Para mantener esto, el Gobierno tiene que ser “una auténtica religión. Tiene sus dogmas, sus misterios, sus sacerdotes. Someterlo a la discusión de cada individuo es destruirlo. Le da vida únicamente la razón de la nación, es decir, una fe política, de la que él es un símbolo. La primera necesidad del hombre es que su creciente razón sea puesta bajo el doble yugo [de la Iglesia y el Estado]. Debe ser aniquilado, debe perderse a sí mismo en la razón de la nación, de modo que su existencia individual se transforme y dé paso a otro ser comunal, como hace un río que, desembocando en el mar, persiste realmente en medio de las aguas, pero sin nombre ni identidad personal”.
Tomar en serio al adversario
Isaiah Berlin, uno de los filósofos más extraños e importantes del siglo XX, dedicó la mayor parte de su vida a una tarea inusitada: leer, estudiar y tomarse en serio a sus adversarios. Él se sentía un hijo de la Ilustración, un liberal, un hombre moderado, pero escribió con mucha profundidad, sobre todo, acerca de los nihilistas, los reaccionarios, los antiilustrados, los pensadores oscuros que muchas veces nos parecen irrelevantes por su excentricidad, pero que influyen mucho más de lo que creemos. Gracias a su trabajo, sabemos que los predecesores del nazismo, el fascismo y el comunismo no eran unos locos, sino gente de ideas que articuló de una manera oscura y atractiva, oracular y profética, su rechazo a la modernidad, la democracia y el liberalismo. Hoy quizá no tengamos reaccionarios de esa magnitud, pero conocer a sus predecesores, como De Maistre, nos ayuda a entender a los pequeños antidemócratas que siguen acompañándonos.

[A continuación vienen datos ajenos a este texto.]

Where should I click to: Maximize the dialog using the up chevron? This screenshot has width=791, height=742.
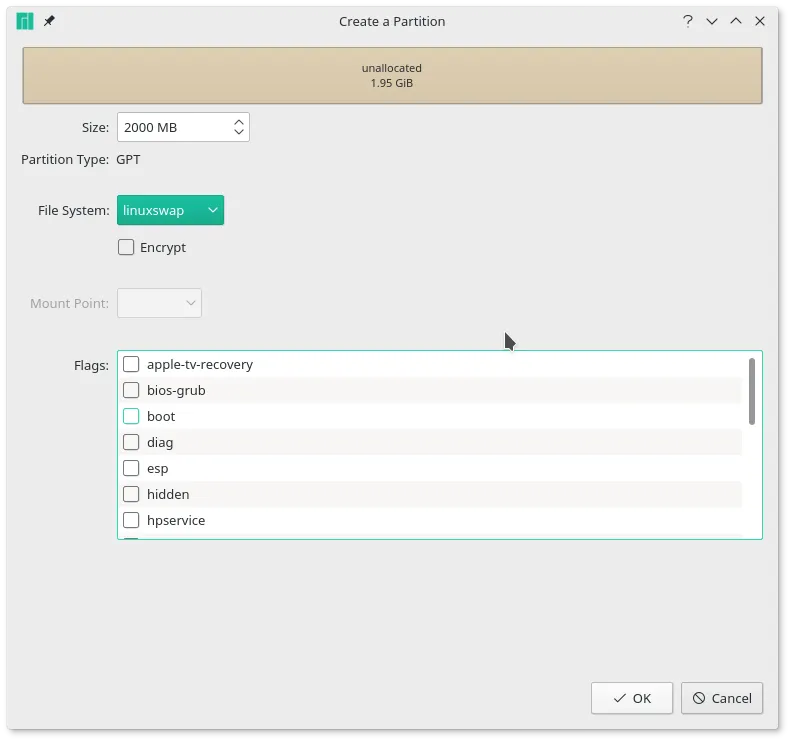(x=736, y=21)
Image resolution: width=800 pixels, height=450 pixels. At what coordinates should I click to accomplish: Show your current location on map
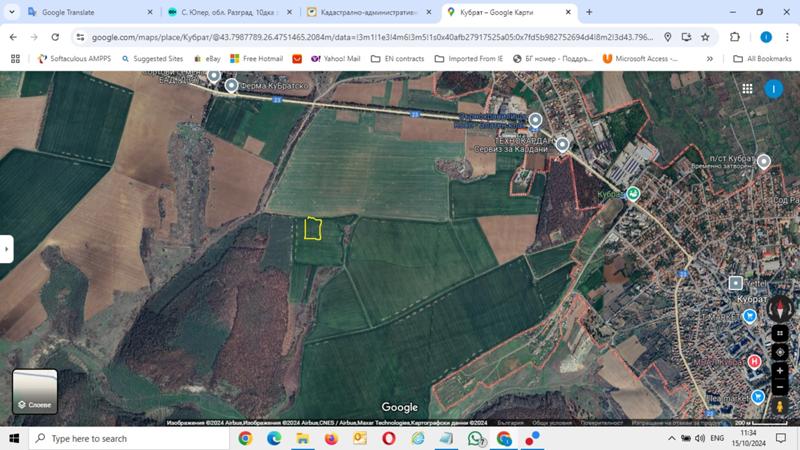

“La visión maistreana puede resultar detestable para aquellos que valoran verdaderamente la libertad humana, puesto que dicha visión se basa en el dogmático rechazo de la luz bajo la que la mayoría de los hombres aún vive o desea vivir”. Pero De Maistre advirtió algunas verdades que muchas veces no somos capaces de ver, o no queremos reconocer. “La sociedad totalitaria que él vislumbró mediante el análisis histórico se hizo real —escribió Berlin en la versión original del libro, en los años cuarenta, cuando esa sociedad totalitaria estaba cerca y era muy real— y, a un coste incalculable en sufrimiento humano, reivindicó la profundidad y el genio de este extraordinario y aterrador profeta de nuestro tiempo”.
Léanlo para entender no solo lo que ya nos ha pasado, sino lo que nos podría volver a pasar.
Muchos lo consideraban un mero nostálgico. Un hombre extravagante y virulento, cuyo deseo de que el mundo diera marcha atrás era simplemente imposible. No iba a regresar, como él quería, una Edad Media con monarquías fuertes, sometidas a la autoridad papal. Era absurdo pensar que se pudiera volver a una Europa en la que la ciencia no existía y los seres humanos se limitaban a bajar la cabeza ante los misterios de la naturaleza. Todos pensaban que su idea de que los verdugos eran quienes mantenían unida la sociedad era un disparate. Pero incluso sus enemigos reconocían que defendía esas cosas disparatadas con una prosa excelsa.